Required work: From the records, report how many lines hold the word "agent", with the number as the sole reply.

Materials provided:
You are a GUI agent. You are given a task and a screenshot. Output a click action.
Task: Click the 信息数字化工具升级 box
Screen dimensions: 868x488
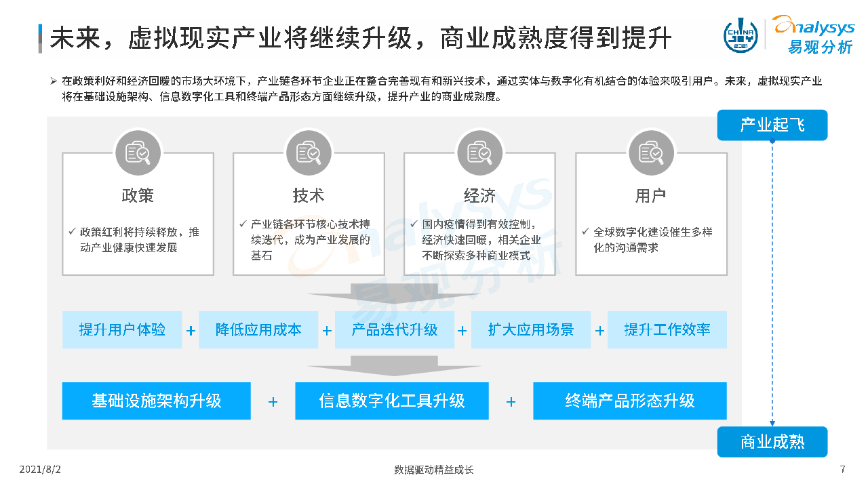pos(392,401)
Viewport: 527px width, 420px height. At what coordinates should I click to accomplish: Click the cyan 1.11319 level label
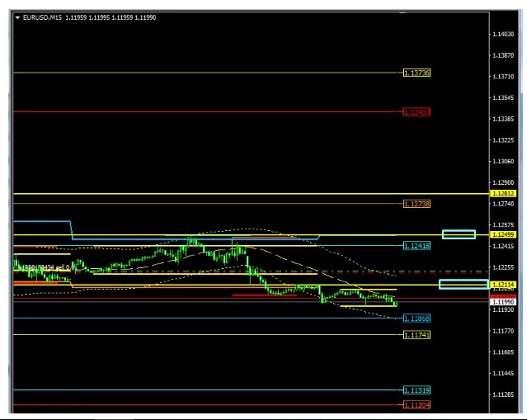click(416, 389)
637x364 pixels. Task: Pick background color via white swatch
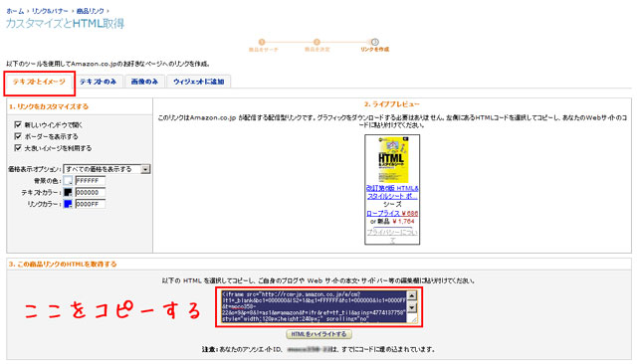click(x=68, y=181)
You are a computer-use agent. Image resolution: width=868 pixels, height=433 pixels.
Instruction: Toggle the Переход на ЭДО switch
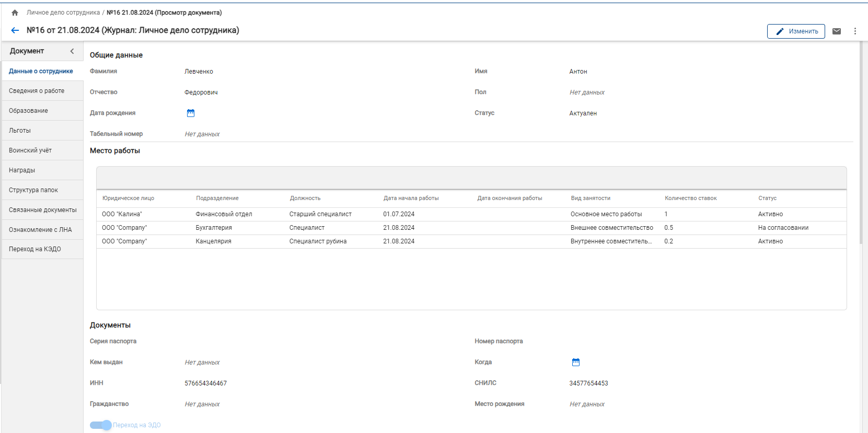pyautogui.click(x=101, y=425)
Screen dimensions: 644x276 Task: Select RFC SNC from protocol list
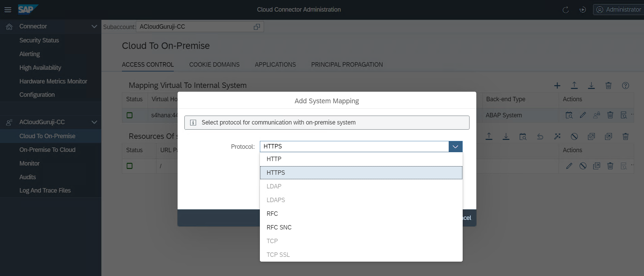pos(279,227)
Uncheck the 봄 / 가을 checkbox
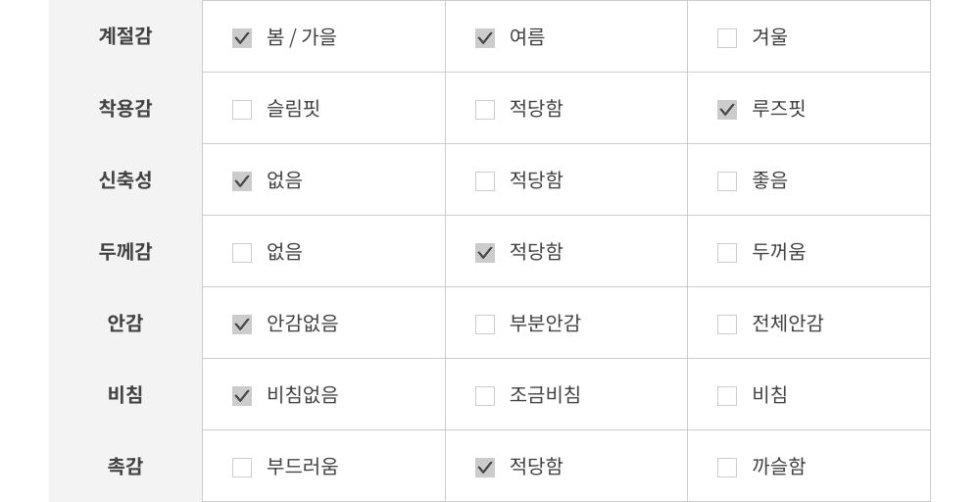980x502 pixels. (x=242, y=38)
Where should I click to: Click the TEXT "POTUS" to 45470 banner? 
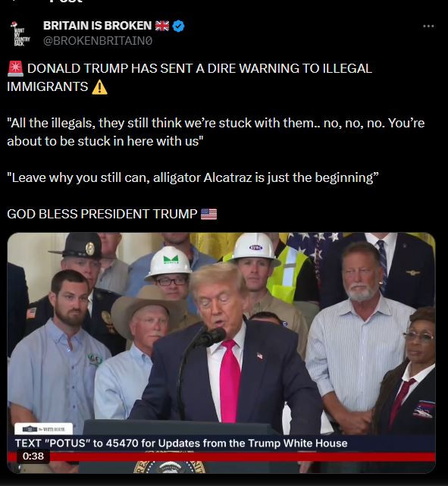pyautogui.click(x=181, y=444)
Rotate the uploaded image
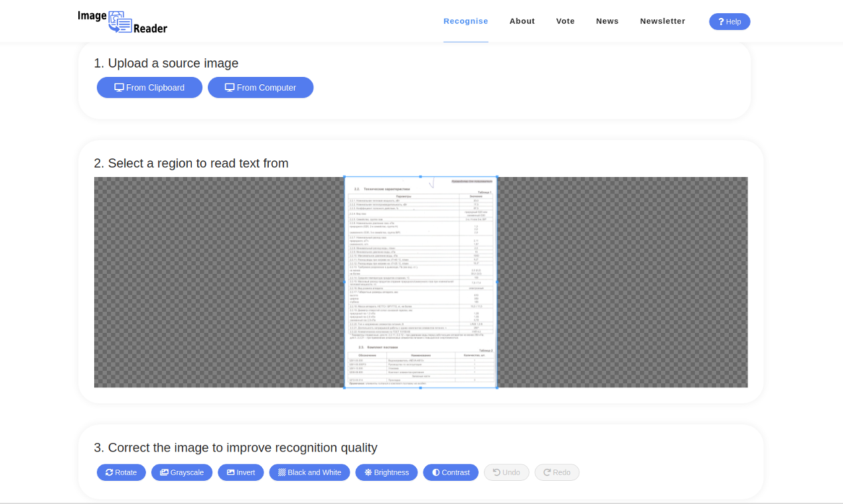 click(121, 472)
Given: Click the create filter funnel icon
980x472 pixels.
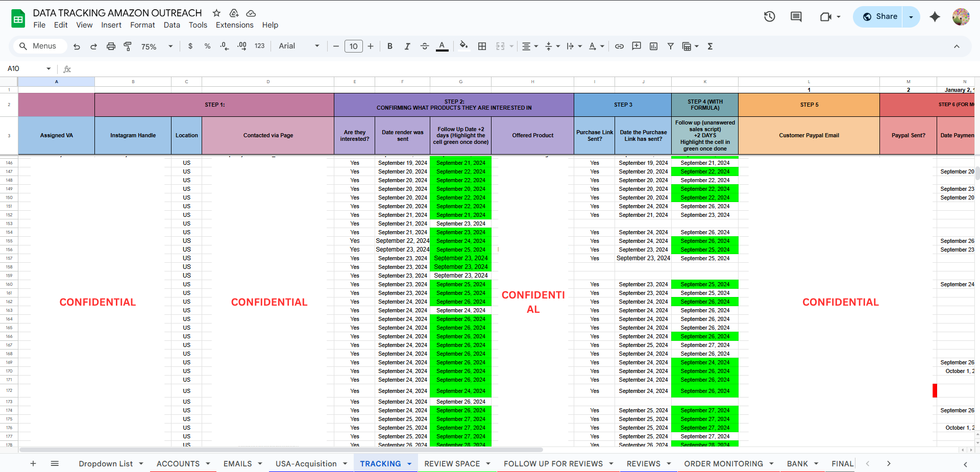Looking at the screenshot, I should 671,46.
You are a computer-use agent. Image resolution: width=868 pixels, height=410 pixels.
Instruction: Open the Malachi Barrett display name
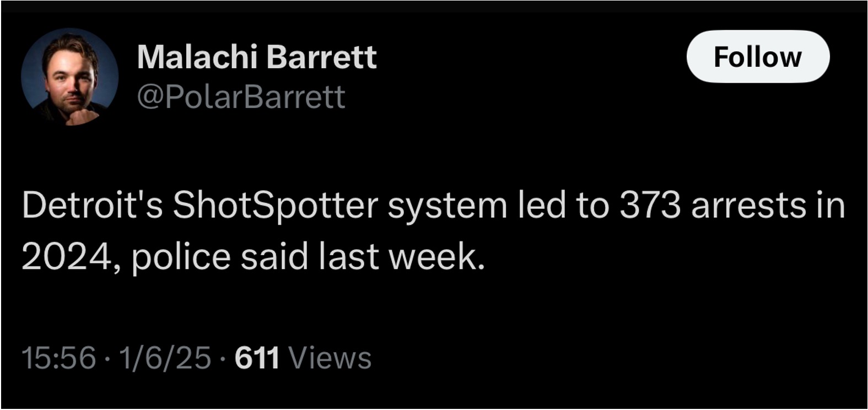point(257,57)
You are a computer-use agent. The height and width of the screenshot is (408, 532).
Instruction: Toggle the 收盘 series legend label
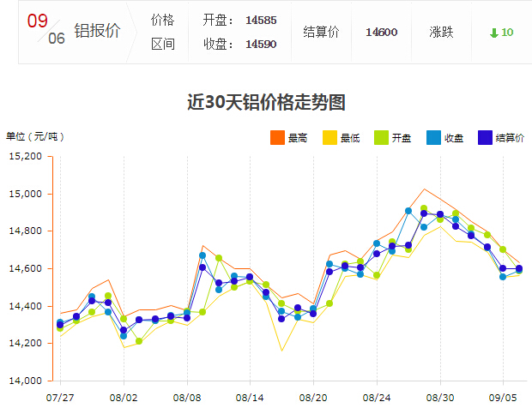point(454,138)
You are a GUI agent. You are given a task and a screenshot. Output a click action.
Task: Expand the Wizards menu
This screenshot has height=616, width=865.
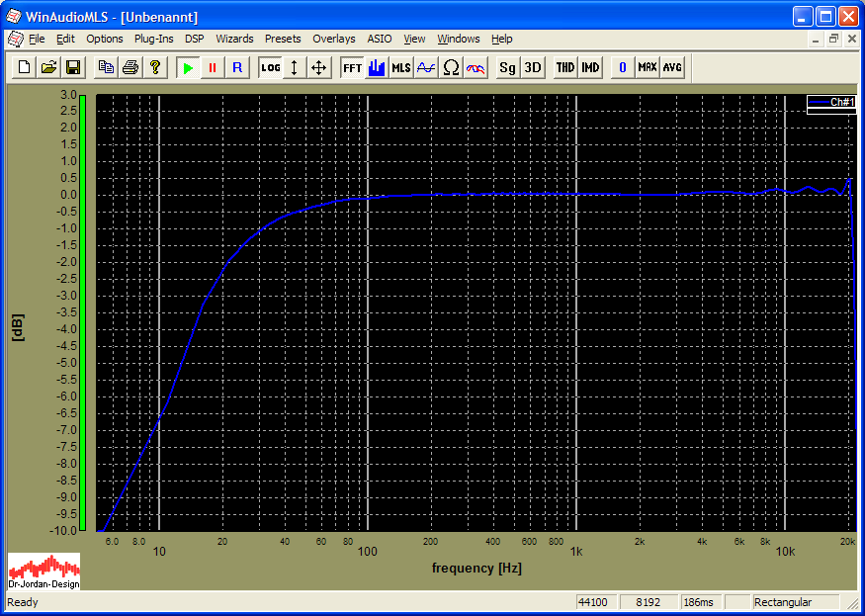click(x=234, y=39)
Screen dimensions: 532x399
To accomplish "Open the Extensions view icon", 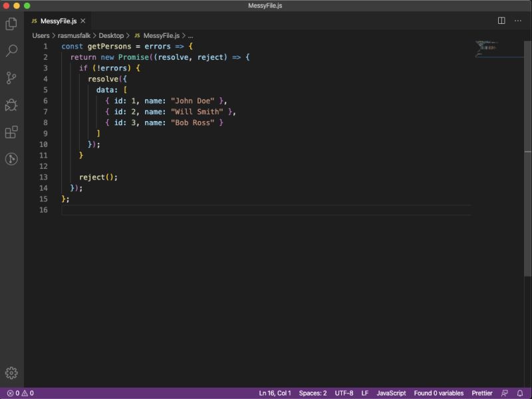I will 11,132.
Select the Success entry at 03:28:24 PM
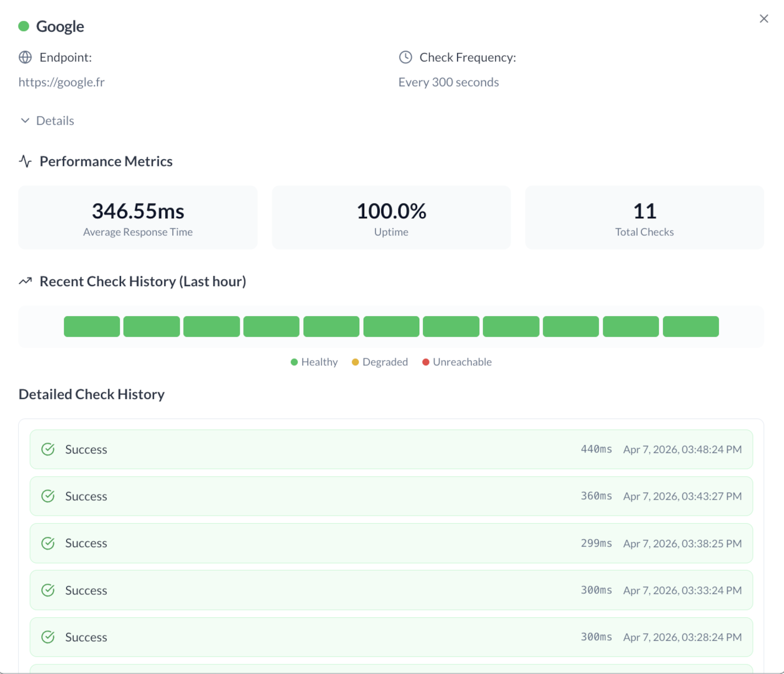784x674 pixels. [x=391, y=637]
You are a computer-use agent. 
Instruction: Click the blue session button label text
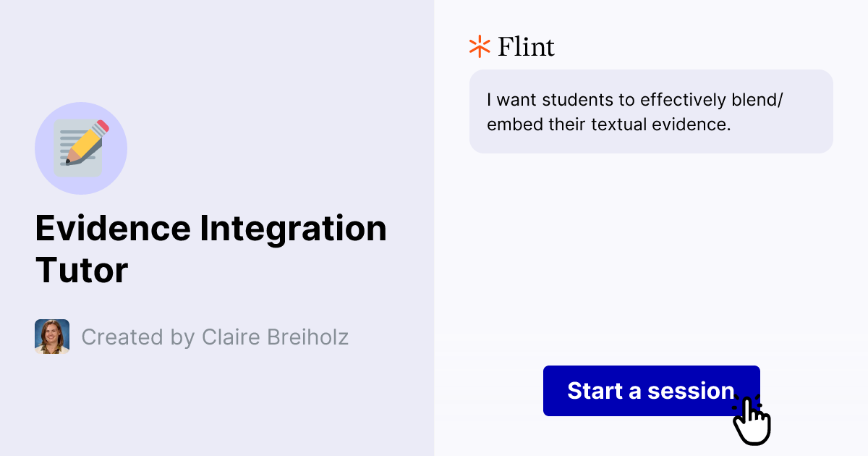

Solution: 6